Irish Citizens for Trustworthy E-voting
• E-voting activism did exist before ICTE
• Margaret McGaley thesis
• Joe McCarthy FoI requests
• Others too
• ICTE founded in May 2003 by Margaret McGaley
• First action was to start the mailing list, and announce ourselves to the world
• First real world meeting in July 2003 (over 100 subscribers by then)
Irish Citizens for Trustworthy E-voting
• Margaret and Joe, and the Labour party, present to a parliamentary committee in December 2003, twice.
• Committee asks Minister to suspend roll-out and all spending, but a week later reverses this decision.
• Contract for 7,000 machines signed the very next day.
• Contract for even more machines signed the next month.
• Through action and media attention issue heats up over next few months
Commission on Electronic Voting
• Following several debates in the parliament, Government finally concede a little and form the special Commission on Electronic Voting.
• Commission consists of 2 political appointees, a former high court judge, and the clerks of the upper and lower houses of parliament.
• Commission accepts over 165 submissions on the issue (less then 10 favour the system), asks various academics to analyse the issues.
• Reports on April 30th that it cannot recommend the system for use.
• Issues full report in December 2004, and then 2nd report in 2006.
Government Line
• Junior Government party decided to get out of the argument
• Government line has consistently been that the machines will be put to use following various changes (mainly the counting software), have never accepted the need for a VVAT.
• Government has at times resorted to outright lies.
• Government now saying the machines will be used in 2009, though it is not clear if anything is actually being done about this.
• Government changed its media campaign in response to us. Instead of Electronic voting being “easy for everyone”, the new campaign says “safe, accurate and reliable”.
What worked for us
• Not ever getting distracted by side-issues. By refusing to engage in meaningless arguments over money wasted, various reports and so on, simply constantly re-iterating the need for VVAT proved very successful.
• Open Collaboration - including press releases, media and legal strategies. There is little to fear when you have truth on your side.
• Political and Media awareness. Knowing the names of politicians, correspondents and other journalists can be very important.
• Having no money - being independent and grass-roots is a help with the media.
• ICTE supports E-voting, but only with a VVAT
What we could do better
• Hard to coordinate and channel a volunteer effort, requires a lot of dedication.

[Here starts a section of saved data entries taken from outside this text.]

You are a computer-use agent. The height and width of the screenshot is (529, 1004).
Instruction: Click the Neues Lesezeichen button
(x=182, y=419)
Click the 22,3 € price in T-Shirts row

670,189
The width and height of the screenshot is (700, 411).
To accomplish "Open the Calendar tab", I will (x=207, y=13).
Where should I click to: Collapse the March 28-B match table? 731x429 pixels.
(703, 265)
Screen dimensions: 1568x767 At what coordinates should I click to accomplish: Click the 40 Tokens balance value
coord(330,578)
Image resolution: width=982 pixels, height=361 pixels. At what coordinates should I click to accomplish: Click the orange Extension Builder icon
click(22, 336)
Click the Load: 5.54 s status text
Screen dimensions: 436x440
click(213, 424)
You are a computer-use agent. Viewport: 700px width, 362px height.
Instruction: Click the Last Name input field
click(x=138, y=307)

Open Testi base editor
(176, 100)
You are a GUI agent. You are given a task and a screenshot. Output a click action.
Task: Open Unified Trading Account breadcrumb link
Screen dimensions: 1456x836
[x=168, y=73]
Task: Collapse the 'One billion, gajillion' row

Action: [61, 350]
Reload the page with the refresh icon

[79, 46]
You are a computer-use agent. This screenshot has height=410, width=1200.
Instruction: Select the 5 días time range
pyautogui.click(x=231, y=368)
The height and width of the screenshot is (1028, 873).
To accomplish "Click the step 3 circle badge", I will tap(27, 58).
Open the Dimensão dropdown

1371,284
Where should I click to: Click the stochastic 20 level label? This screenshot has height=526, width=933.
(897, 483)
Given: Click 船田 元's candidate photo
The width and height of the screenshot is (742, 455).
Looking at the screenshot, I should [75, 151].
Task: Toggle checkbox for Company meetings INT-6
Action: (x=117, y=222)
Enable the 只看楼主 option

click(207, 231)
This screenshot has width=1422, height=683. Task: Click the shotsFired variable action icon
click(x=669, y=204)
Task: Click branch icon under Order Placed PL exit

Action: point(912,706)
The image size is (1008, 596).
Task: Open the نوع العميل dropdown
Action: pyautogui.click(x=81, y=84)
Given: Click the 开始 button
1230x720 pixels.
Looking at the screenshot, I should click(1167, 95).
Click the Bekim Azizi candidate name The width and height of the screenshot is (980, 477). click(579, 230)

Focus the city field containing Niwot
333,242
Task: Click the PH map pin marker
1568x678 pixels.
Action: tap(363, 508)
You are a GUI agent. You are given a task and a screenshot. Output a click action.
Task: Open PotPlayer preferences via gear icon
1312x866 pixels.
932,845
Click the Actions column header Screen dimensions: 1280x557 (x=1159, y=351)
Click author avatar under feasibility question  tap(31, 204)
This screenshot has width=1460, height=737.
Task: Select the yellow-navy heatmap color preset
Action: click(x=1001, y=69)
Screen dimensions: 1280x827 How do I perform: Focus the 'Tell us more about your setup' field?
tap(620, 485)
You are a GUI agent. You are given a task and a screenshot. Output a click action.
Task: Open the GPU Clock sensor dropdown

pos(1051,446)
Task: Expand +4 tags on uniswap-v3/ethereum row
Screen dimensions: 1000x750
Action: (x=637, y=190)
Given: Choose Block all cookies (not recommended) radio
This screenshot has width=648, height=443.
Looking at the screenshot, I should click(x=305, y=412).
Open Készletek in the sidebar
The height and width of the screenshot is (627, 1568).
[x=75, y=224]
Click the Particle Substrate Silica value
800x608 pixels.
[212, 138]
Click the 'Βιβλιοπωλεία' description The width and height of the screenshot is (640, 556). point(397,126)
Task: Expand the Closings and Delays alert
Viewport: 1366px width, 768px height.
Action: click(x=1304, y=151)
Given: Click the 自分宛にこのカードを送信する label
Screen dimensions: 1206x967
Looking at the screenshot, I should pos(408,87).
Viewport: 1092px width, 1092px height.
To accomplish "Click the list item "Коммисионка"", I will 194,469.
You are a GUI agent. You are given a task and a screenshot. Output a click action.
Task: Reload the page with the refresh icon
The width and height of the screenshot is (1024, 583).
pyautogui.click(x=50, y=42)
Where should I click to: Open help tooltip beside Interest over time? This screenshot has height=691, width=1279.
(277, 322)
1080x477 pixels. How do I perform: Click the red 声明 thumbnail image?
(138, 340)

• More focus on the legal strategy and a call for an independent electoral commission.
• Help the E-voting issue internationally, particularly in Europe.
• Having realistic alternatives described can help win the media battles.
Current Status
• Government say they want to use the machines in 2009
• NEDAP say extensive and expensive modification required (initial speculation is at 20 million euro)
• Electronic Voting elections require more staff and cost more to run than traditional ones
• Electronic Voting would probably lead to queueing due to miscalculation on the number of machines required
• Public confidence in the machines at an all-time low due to hacking here in the Netherlands.
Current Status
• Machines still costing 700,000 euro a year just to store.
• More and more FoI material is coming in.
• ICTE and Digitalrights.ie cooperating on a potential legal challenge.